§ Required action
Lines before the one containing "The Circle: Founders Club (26, 2445)" in the records below are to be left out; that line and all after it, through the end, are to be retyped exactly.
── Data records
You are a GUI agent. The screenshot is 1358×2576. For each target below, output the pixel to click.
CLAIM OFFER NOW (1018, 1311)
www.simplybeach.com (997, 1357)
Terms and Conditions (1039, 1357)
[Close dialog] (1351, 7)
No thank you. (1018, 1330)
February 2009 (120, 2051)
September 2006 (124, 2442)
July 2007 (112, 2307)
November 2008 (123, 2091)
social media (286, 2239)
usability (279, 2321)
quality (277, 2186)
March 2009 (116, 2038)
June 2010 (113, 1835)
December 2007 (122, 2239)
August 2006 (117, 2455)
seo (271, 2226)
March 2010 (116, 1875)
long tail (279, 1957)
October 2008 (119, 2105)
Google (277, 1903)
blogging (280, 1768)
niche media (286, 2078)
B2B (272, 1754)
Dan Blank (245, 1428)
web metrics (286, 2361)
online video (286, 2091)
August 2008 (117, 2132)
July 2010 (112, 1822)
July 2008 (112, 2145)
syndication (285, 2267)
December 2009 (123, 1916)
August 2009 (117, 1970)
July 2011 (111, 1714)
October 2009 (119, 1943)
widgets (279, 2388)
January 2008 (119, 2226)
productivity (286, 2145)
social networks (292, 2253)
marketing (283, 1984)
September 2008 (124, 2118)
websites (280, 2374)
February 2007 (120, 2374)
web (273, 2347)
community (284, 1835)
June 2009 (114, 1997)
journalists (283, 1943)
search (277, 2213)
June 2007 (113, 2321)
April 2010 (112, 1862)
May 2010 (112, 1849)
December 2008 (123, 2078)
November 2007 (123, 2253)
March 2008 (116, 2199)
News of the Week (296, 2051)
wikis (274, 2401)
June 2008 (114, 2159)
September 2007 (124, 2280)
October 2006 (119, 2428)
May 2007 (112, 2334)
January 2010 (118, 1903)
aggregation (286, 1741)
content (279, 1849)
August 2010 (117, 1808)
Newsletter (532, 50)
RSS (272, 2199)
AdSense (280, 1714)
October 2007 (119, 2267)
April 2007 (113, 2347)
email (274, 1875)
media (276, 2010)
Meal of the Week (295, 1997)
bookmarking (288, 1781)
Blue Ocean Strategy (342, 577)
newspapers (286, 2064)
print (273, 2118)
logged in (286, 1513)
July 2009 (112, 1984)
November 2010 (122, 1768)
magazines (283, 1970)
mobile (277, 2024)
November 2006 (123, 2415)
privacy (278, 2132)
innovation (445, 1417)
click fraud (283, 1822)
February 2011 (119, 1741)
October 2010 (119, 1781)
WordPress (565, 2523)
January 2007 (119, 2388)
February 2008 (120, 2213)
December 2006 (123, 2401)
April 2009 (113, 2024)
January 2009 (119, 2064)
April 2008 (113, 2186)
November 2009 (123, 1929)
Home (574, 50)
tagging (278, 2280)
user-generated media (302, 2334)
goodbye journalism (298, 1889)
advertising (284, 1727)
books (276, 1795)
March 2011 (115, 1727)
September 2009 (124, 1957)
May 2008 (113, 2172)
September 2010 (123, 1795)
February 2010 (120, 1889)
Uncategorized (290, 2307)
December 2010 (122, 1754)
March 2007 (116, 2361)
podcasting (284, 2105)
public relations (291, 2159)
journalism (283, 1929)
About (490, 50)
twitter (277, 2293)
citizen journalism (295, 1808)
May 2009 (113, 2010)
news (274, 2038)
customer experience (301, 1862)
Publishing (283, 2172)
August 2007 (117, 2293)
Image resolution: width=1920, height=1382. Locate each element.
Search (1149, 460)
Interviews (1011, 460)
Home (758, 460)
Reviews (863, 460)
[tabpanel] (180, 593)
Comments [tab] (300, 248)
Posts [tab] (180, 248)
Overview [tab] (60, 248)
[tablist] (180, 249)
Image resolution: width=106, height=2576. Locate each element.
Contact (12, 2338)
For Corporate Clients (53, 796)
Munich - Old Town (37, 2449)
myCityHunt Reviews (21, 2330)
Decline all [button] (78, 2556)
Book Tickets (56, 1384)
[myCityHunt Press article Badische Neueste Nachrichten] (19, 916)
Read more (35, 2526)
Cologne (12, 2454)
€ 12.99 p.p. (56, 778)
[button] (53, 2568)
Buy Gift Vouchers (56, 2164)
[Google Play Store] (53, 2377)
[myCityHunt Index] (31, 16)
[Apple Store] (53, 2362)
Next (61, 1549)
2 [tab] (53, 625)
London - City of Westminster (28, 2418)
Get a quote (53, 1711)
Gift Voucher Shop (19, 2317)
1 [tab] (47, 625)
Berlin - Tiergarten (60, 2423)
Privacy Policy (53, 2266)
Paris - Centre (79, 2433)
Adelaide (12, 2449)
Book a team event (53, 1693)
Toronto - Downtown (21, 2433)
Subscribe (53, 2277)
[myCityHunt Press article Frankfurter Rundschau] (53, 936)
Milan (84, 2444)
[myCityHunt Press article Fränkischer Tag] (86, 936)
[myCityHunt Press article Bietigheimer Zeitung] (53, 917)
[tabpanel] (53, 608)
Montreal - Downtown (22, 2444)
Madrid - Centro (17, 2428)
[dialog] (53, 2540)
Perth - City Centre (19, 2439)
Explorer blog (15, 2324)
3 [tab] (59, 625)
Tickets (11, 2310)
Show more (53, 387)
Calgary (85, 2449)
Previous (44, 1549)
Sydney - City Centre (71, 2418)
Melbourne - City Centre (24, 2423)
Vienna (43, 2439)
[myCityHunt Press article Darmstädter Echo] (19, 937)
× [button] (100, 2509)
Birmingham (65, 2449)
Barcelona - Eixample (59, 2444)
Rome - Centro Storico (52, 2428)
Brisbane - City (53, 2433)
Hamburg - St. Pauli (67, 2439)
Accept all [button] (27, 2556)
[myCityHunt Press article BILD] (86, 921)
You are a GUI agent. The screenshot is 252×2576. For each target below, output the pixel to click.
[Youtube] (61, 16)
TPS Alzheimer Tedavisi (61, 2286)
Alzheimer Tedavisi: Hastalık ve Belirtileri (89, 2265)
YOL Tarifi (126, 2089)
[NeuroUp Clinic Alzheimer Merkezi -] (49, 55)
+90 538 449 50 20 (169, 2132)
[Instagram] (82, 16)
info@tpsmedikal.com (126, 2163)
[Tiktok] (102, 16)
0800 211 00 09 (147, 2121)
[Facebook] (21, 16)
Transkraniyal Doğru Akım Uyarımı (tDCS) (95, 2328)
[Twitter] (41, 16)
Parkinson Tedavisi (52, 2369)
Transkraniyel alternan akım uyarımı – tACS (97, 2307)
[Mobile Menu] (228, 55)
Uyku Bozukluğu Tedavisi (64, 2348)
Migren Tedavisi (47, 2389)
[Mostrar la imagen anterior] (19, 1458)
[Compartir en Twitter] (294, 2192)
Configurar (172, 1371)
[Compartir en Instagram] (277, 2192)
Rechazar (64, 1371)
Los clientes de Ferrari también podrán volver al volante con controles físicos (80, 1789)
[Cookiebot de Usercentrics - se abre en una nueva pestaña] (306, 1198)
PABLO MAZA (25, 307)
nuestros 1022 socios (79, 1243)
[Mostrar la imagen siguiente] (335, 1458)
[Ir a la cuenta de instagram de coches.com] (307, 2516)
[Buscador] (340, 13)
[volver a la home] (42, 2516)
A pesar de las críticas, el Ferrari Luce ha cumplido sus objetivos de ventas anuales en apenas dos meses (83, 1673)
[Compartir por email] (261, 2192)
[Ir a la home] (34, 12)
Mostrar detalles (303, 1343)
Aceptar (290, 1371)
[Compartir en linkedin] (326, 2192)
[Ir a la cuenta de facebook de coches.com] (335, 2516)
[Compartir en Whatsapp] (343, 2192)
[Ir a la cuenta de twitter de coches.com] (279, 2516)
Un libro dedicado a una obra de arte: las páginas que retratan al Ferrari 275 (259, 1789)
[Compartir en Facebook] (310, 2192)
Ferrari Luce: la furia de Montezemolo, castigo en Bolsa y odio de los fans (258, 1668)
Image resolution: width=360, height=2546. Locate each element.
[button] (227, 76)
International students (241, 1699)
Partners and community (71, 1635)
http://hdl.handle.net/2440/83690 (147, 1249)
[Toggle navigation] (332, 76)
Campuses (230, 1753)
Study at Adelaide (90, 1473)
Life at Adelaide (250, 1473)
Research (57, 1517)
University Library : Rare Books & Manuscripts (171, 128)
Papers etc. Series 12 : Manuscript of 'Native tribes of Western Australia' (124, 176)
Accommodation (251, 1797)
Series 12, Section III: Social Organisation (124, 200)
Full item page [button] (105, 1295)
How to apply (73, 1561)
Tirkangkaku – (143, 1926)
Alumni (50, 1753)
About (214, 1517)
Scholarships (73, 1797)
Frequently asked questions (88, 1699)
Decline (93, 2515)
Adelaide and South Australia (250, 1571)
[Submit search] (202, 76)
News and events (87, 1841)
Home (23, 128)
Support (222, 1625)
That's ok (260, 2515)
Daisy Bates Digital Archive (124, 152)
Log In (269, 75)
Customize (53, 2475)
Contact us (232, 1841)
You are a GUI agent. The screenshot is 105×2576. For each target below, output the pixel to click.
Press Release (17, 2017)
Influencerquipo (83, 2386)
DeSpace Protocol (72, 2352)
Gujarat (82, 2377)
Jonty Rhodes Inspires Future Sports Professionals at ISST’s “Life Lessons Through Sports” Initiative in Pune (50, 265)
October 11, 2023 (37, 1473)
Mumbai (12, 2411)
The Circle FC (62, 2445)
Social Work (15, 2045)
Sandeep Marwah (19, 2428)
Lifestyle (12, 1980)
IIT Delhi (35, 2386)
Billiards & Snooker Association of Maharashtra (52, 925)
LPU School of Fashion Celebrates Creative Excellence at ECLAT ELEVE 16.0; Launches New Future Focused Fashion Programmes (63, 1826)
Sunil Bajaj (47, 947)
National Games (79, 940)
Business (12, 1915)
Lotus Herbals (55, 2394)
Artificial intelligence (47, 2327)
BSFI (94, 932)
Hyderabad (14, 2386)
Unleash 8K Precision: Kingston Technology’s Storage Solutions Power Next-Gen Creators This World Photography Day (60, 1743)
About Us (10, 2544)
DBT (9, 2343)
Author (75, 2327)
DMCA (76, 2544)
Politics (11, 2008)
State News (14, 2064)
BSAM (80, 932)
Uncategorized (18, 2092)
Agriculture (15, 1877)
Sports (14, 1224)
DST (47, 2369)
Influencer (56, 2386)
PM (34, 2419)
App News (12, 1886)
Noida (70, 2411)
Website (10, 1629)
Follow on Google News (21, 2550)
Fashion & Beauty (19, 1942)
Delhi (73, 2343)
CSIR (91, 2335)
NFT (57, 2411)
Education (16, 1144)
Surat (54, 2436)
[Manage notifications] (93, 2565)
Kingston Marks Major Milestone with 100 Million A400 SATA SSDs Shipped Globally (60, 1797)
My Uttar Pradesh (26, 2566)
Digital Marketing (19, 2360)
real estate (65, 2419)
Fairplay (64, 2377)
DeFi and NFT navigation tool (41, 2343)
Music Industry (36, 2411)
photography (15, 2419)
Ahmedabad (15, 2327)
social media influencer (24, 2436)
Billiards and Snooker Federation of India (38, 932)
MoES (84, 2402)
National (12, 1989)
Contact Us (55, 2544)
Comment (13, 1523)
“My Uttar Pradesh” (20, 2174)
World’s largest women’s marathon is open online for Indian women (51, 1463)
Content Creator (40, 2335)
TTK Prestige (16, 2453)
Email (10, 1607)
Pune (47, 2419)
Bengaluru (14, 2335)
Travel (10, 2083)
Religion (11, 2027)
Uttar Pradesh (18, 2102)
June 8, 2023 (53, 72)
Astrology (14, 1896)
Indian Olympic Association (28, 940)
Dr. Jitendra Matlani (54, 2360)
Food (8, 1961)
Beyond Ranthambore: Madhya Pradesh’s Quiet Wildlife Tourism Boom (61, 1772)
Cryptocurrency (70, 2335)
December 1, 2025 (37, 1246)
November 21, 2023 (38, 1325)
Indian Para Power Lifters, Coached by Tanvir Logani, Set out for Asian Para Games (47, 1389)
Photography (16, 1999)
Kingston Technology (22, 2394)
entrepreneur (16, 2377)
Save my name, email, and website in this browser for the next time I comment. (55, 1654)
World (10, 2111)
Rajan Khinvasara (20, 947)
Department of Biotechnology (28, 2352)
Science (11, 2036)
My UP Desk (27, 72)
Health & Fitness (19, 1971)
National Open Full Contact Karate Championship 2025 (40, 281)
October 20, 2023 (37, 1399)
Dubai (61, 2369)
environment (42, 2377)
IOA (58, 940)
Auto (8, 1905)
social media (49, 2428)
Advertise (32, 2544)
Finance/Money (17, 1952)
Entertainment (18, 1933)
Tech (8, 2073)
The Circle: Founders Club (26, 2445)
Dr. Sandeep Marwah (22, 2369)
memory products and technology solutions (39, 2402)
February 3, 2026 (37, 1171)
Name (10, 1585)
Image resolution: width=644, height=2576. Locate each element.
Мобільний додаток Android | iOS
────
§ Solution to this problem
The Circle: Founders Club (26, 2445)
Dr. Sandeep Marwah (22, 2369)
memory products and technology solutions (39, 2402)
February 3, 2026 (37, 1171)
Name (10, 1585)
Image resolution: width=644, height=2576. Locate each element.
Мобільний додаток Android | iOS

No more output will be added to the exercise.